Göreviniz: Aşağıdaki satırların tamamını yeniden yazın ve geçtiği her yerde "GUI agent" ifadesinin yerine "interface agent" koyun; başka hiçbir şeyi değiştirmeyin.

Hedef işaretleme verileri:

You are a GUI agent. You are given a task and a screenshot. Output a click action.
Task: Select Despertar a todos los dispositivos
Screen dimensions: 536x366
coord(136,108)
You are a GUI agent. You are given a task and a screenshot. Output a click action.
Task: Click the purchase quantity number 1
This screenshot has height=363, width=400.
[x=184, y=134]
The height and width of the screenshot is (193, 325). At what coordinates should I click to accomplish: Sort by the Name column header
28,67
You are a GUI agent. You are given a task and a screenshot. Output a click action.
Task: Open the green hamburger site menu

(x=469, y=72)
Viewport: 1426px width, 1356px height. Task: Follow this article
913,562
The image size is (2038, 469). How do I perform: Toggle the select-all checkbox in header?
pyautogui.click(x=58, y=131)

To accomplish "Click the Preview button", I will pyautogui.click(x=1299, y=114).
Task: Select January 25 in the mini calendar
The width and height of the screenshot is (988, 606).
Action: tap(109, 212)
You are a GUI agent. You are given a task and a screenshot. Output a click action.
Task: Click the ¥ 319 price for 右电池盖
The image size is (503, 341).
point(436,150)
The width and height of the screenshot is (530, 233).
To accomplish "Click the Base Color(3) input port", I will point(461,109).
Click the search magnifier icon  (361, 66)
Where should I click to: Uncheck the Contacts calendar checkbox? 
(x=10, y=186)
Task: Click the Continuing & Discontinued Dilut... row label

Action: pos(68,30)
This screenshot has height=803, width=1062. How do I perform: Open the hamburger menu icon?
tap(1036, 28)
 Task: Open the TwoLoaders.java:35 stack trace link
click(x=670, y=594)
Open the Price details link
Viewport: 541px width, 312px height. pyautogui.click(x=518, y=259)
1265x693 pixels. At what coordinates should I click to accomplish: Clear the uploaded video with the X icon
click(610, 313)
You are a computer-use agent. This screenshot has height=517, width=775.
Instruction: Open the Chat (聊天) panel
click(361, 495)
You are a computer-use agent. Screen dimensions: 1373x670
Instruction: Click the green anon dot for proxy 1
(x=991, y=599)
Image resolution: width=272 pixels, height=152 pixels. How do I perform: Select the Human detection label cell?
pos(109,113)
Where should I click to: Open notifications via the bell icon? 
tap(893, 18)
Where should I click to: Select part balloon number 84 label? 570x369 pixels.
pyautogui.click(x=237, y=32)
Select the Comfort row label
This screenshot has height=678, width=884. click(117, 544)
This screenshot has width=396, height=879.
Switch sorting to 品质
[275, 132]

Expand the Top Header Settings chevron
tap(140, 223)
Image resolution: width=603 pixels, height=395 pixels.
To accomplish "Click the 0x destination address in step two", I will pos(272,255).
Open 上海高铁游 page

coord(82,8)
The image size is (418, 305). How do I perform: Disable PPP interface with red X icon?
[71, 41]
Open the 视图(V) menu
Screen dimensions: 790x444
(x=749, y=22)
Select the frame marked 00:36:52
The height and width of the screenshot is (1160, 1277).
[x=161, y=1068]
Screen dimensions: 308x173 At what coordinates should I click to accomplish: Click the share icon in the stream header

Nihai sonuç:
You are a interface agent. You are given a task and a screenshot. Output a click action.
Task: Select Despertar a todos los dispositivos
Screen dimensions: 536x366
coord(136,108)
You are a interface agent. You are given a task and a screenshot. Output a click action.
Task: Click the purchase quantity number 1
This screenshot has height=363, width=400.
[x=184, y=134]
The height and width of the screenshot is (193, 325). At what coordinates should I click to accomplish: Sort by the Name column header
28,67
You are a interface agent. You are given a task and a screenshot. Output a click action.
Task: Open the green hamburger site menu

(x=469, y=72)
Viewport: 1426px width, 1356px height. Task: Follow this article
913,562
The image size is (2038, 469). How do I perform: Toggle the select-all checkbox in header?
pyautogui.click(x=58, y=131)

To accomplish "Click the Preview button", I will pyautogui.click(x=1299, y=114).
Task: Select January 25 in the mini calendar
The width and height of the screenshot is (988, 606).
Action: tap(109, 212)
You are a interface agent. You are given a task and a screenshot. Output a click action.
Task: Click the ¥ 319 price for 右电池盖
The image size is (503, 341).
point(436,150)
The width and height of the screenshot is (530, 233).
To accomplish "Click the Base Color(3) input port", I will point(461,109).
Click the search magnifier icon  (361, 66)
Where should I click to: Uncheck the Contacts calendar checkbox? 
(x=10, y=186)
Task: Click the Continuing & Discontinued Dilut... row label

Action: pos(68,30)
This screenshot has height=803, width=1062. How do I perform: Open the hamburger menu icon?
tap(1036, 28)
 Task: Open the TwoLoaders.java:35 stack trace link
click(x=670, y=594)
Open the Price details link
Viewport: 541px width, 312px height. pyautogui.click(x=518, y=259)
1265x693 pixels. At what coordinates should I click to accomplish: Clear the uploaded video with the X icon
click(610, 313)
You are a computer-use agent. This screenshot has height=517, width=775.
Instruction: Open the Chat (聊天) panel
click(361, 495)
You are a computer-use agent. Screen dimensions: 1373x670
Instruction: Click the green anon dot for proxy 1
(x=991, y=599)
Image resolution: width=272 pixels, height=152 pixels. How do I perform: Select the Human detection label cell?
pos(109,113)
Where should I click to: Open notifications via the bell icon? 
tap(893, 18)
Where should I click to: Select part balloon number 84 label? 570x369 pixels.
pyautogui.click(x=237, y=32)
Select the Comfort row label
This screenshot has height=678, width=884. click(117, 544)
This screenshot has width=396, height=879.
Switch sorting to 品质
[275, 132]

Expand the Top Header Settings chevron
tap(140, 223)
Image resolution: width=603 pixels, height=395 pixels.
To accomplish "Click the 0x destination address in step two", I will pos(272,255).
Open 上海高铁游 page

coord(82,8)
The image size is (418, 305). How do I perform: Disable PPP interface with red X icon?
[71, 41]
Open the 视图(V) menu
Screen dimensions: 790x444
(x=749, y=22)
Select the frame marked 00:36:52
The height and width of the screenshot is (1160, 1277).
[x=161, y=1068]
Screen dimensions: 308x173 At what coordinates should I click to accomplish: Click the share icon in the stream header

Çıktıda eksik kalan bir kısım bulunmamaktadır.